Work task: Could you reproduce the listing below word for word, starting at its first line and ending at the line containing "coordinates (448, 314)."?

(Items listed in a dataset)
————

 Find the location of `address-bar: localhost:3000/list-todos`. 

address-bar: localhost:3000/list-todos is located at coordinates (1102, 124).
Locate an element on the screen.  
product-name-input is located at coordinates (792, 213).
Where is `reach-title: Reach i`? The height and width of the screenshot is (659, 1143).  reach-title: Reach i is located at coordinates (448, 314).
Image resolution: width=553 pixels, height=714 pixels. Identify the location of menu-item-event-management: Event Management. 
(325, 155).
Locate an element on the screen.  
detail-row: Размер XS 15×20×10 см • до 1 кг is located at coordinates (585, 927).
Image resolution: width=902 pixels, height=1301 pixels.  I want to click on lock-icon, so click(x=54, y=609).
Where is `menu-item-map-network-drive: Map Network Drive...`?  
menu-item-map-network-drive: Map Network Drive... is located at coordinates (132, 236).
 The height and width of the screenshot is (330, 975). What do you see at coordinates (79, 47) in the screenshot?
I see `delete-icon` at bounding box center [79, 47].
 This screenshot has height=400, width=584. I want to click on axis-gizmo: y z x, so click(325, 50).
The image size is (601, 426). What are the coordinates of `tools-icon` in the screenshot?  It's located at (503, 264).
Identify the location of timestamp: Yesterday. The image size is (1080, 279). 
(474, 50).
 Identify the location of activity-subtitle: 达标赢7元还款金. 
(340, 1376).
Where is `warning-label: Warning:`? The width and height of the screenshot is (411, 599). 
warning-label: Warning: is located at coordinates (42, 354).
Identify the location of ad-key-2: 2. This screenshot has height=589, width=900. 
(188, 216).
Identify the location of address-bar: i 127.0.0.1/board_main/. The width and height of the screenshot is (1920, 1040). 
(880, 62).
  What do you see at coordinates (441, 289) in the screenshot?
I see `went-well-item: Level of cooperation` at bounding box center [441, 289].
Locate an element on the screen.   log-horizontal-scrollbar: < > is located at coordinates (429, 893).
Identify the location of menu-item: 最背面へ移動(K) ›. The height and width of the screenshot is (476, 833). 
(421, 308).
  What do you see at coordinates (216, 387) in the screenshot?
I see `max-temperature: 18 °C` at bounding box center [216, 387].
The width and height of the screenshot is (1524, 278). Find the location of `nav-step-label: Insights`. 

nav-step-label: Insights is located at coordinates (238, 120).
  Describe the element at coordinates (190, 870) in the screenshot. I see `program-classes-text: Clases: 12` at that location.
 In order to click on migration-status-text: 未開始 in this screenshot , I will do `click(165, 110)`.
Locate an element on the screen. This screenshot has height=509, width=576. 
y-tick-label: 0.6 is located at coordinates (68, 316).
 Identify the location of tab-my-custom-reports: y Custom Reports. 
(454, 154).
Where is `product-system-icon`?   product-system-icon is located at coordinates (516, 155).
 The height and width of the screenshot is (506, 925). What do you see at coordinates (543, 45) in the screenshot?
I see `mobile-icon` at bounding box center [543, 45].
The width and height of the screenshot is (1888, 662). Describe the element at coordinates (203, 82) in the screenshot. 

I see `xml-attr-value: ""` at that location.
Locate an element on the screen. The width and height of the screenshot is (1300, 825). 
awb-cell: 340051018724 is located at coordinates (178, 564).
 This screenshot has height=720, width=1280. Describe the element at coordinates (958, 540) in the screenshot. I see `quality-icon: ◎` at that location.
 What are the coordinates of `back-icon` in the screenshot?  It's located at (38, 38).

————

Exercise response:
 Find the location of `address-bar: localhost:3000/list-todos`. 

address-bar: localhost:3000/list-todos is located at coordinates (1102, 124).
Locate an element on the screen.  
product-name-input is located at coordinates (792, 213).
Where is `reach-title: Reach i`? The height and width of the screenshot is (659, 1143).  reach-title: Reach i is located at coordinates (448, 314).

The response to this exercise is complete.